(Passage given):
Each line that goes from $(t,0)$ to $(0,1-t)$ has the equation

$$ y = \frac{t-1}{t} x + 1-t = x - \frac{1}{t}x +1 - t$$

for $t\in [0,1]$. Then we want to know what line (i.e. which $t$), for a given $x$ has a maximum $y$ value. Thus, we need to optimize with respect to $t$.

a red line from the x axis up vertical to the highest value that the other lines attain.

$$\frac{dy}{dt} = \frac{1}{t^2}x-1$$

Setting this equal to zero, to find critical points, we get $t = \sqrt{x}$, and this is a maximum! Thus,

$$ y = x - \frac{1}{\sqrt{x}}x +1 - \sqrt{x} = x-2\sqrt{x} +1$$

is the curve that is the maximized line at each $x$ value. (As is stated in other answers, this is equivalent to $\sqrt{x}+\sqrt{y}=1$)

A red curve that is tangent to all the curves that we drew originally.

(Stored records):

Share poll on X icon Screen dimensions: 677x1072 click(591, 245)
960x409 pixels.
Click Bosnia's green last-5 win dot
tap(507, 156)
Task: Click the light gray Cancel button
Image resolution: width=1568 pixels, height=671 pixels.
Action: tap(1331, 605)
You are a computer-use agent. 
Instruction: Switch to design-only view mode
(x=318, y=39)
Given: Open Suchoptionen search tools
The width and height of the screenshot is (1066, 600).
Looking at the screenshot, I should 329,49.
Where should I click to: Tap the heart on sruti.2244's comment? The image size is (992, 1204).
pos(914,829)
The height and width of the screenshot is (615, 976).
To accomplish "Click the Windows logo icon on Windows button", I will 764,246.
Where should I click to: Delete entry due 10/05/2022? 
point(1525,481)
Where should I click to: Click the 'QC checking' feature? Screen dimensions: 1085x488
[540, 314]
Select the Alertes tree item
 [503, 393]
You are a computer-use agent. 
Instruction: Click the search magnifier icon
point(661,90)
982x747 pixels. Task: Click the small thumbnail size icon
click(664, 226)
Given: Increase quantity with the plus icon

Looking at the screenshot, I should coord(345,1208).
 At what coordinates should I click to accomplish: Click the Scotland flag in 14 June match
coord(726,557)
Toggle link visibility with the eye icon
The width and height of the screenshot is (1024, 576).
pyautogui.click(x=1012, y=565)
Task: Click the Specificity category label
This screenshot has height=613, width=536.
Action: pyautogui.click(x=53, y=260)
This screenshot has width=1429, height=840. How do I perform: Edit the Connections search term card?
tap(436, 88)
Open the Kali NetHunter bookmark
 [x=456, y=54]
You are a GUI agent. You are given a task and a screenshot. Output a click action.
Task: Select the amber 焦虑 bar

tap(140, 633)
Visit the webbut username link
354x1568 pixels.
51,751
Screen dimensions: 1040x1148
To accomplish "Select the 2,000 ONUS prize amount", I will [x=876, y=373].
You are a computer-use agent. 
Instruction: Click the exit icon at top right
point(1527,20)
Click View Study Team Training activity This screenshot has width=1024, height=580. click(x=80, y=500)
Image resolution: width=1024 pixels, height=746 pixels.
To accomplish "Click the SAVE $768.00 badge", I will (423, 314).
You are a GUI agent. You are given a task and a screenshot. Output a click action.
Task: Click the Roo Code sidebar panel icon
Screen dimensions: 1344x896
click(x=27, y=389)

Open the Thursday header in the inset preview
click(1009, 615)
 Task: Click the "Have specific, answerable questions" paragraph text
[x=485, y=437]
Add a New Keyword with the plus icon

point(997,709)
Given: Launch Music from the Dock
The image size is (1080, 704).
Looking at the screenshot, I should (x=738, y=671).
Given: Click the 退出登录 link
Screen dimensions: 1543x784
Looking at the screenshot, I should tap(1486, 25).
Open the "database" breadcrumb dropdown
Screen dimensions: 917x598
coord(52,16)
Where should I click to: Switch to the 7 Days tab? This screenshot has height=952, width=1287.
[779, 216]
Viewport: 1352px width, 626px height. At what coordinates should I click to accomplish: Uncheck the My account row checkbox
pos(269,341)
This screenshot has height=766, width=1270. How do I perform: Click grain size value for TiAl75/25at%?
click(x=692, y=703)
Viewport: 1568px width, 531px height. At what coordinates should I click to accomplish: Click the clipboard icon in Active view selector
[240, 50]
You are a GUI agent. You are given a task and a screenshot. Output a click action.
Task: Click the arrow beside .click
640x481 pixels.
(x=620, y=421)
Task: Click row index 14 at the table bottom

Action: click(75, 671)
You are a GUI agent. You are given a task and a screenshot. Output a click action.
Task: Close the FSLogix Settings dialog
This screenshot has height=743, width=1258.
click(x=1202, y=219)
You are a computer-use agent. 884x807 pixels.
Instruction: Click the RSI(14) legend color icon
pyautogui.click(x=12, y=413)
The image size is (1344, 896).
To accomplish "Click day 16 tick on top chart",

(Objective A): Can you retype the stretch from "for $t\in [0,1]$." through "we drew originally." in the passage on the envelope of lines, word for word?
(Objective B): Could you continue the passage on the envelope of lines from $(t,0)$ to $(0,1-t)$, picking up right after its last sentence?

(Answer A):
for $t\in [0,1]$. Then we want to know what line (i.e. which $t$), for a given $x$ has a maximum $y$ value. Thus, we need to optimize with respect to $t$.

a red line from the x axis up vertical to the highest value that the other lines attain.

$$\frac{dy}{dt} = \frac{1}{t^2}x-1$$

Setting this equal to zero, to find critical points, we get $t = \sqrt{x}$, and this is a maximum! Thus,

$$ y = x - \frac{1}{\sqrt{x}}x +1 - \sqrt{x} = x-2\sqrt{x} +1$$

is the curve that is the maximized line at each $x$ value. (As is stated in other answers, this is equivalent to $\sqrt{x}+\sqrt{y}=1$)

A red curve that is tangent to all the curves that we drew originally.

(Answer B):
Now that we have the curve, we just need to integrate properly. Noticing that the curves in your original image intersect at $x, y = \frac{1}{2}$. And symmetry tells us that the $x$ value where $y$ is $\frac{1}{2}$ is the same as the $y$ value where $x$ is $\frac{1}{2}$, which is $\left(1-\sqrt{\frac{1}{2}} \right)^2$.

So to find the area of the shaded region inside all four of the transformed versions of this curve, we can find the area of the purple region in the image below and multiply by four.

A shaded region from the center point (0.5, 0.5) to the graph straight in the x and y direction.

This will be done by solving (with wolfram alpha, since this is not the interesting part) $$\int_{\left(1-\sqrt{\frac{1}{2}} \right)^2}^\frac{1}{2} \frac{1}{2} - \left( x-2\sqrt{x} +1\right) dx = \frac{1}{6} (4 \sqrt{2}-5)$$

And so the total area is $\frac{2}{3} (4 \sqrt{2}-5)\approx 0.4379$. This is also what Intelligenti pauca got, when they used only geometry, beautifully.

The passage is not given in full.